The district court adopted the companies' interpretation of the regulations, and declared the 294 million pounds of sugar eligible for the 1977 Loan Program. Because we have concluded that the district court was without jurisdiction to consider the eligibility question at the time its judgment was entered, we do not reach the issue of the propriety of the USDA determination that a portion of plaintiffs' sugar was ineligible for the 1977 Loan Program.
Although the matter was mentioned in oral argument before the trial court, it does not appear from the record that the jurisdictional question occupied the same prominence there as it does here. In this Court, however, the first ground for reversal urged by the Secretary is that the trial court lacked jurisdiction to decide the case at the time it entered summary judgment in favor of the sugar companies. The Secretary bases this argument on the fact that several months prior to the entry of summary judgment, the companies repaid the loans involved. Repayment of the loans, argues the Secretary, obviated any need for injunctive relief, either to prohibit the Secretary from recalling the loans or to require him to extend the loans. Thus, the Secretary contends, the only remaining justiciable claim arising out of the 1978 determination of ineligibility concerns collection by the plaintiffs of storage payments available under the 1977 Extended Loan Program. No claim for money was made in the present proceeding, and the Secretary asserts that such a claim could only be brought in the United States Court of Claims.

** Data listing **
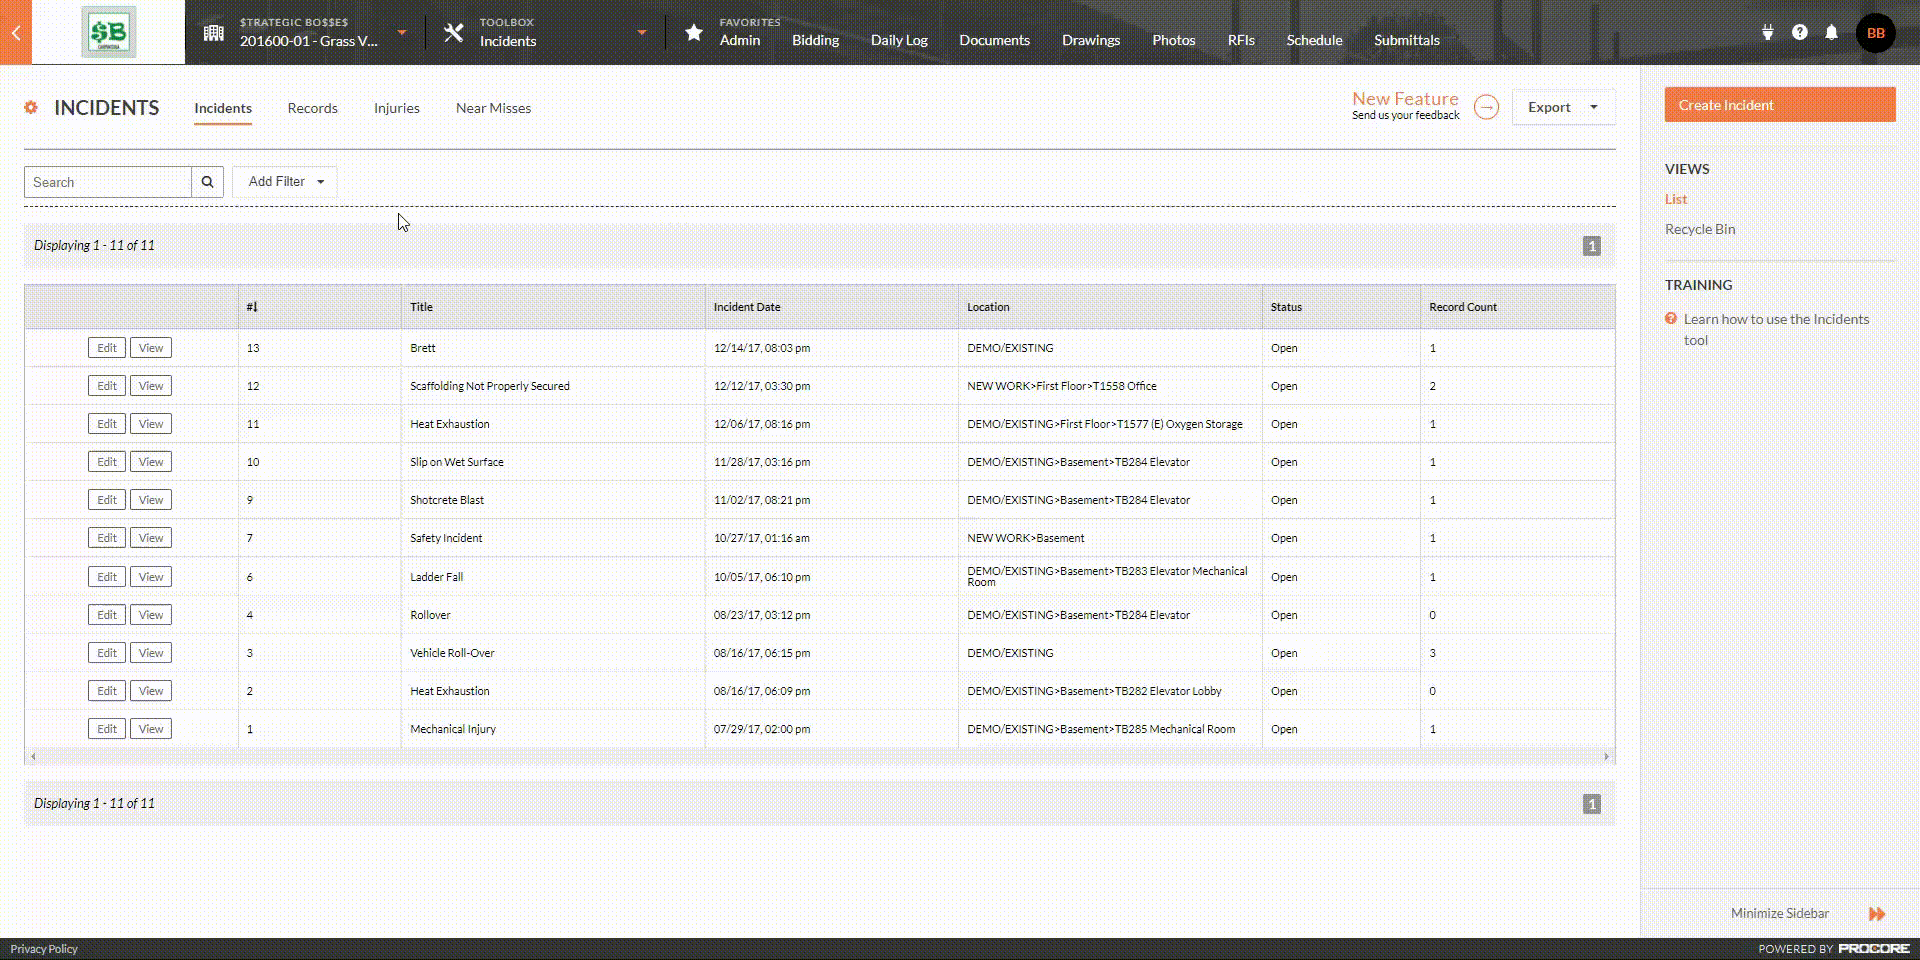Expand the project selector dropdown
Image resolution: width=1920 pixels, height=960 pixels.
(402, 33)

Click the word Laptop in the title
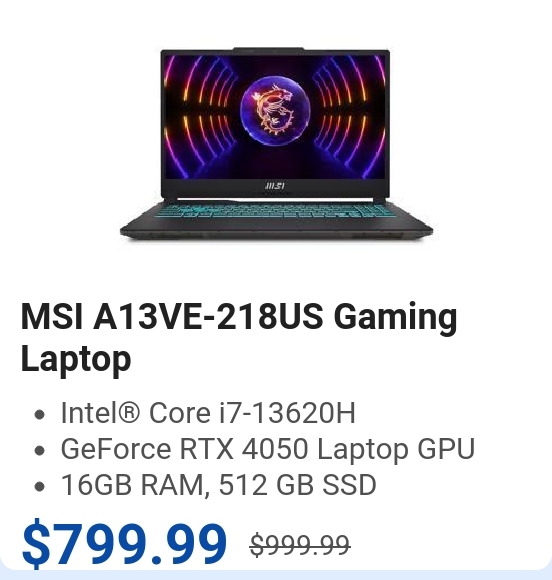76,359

** Tasks to perform **
**A.** Write out the sugar loan opinion word for word, covering the stretch from "The district court adopted" through "ineligible for the 1977 Loan Program.".
**B.** List every distinct phrase the sugar loan opinion uses to refer to a court.
**C.** Continue the sugar loan opinion, picking up after its final sentence.

** Responses to the tasks **
**A.**
The district court adopted the companies' interpretation of the regulations, and declared the 294 million pounds of sugar eligible for the 1977 Loan Program. Because we have concluded that the district court was without jurisdiction to consider the eligibility question at the time its judgment was entered, we do not reach the issue of the propriety of the USDA determination that a portion of plaintiffs' sugar was ineligible for the 1977 Loan Program.

**B.**
district court
trial court
this Court
United States Court of Claims

**C.**
The loans were repaid pursuant to a stipulation between the parties, which provided, inter alia: (1) that plaintiffs' sugar would have been deemed eligible by the USDA as collateral for the Loan Program and the 1977 Extended Loan Program but for the switch in accounting methods; and (2) that if the plaintiffs prevail in the subject litigation, the Secretary will pay to the plaintiffs all benefits accruing under the 1977 Loan Program and the 1977 Extended Loan Program.
The sugar companies agree that they have made no claim for storage fees in the present proceeding. However, they concede that their ultimate goal is to recover storage payments in the amount of $700,000 from the USDA. In this regard, counsel for the plaintiffs frankly advised the court below that a declaratory judgment that the sugar in question was eligible for the 1977 Loan Program was but the first step in their effort to recover storage payments which they believed were due them under the 1977 Extended Loan Program. Apparently, it is plaintiffs' position that they are entitled to a declaratory judgment that their sugar was "eligible" for government loans, and, then, armed with such a declaration, they will go elsewhere, possibly back to the Secretary first, and then, in the event of an adverse ruling by the Secretary, to the United States Court of Claims, to collect some $700,000 in storage payments.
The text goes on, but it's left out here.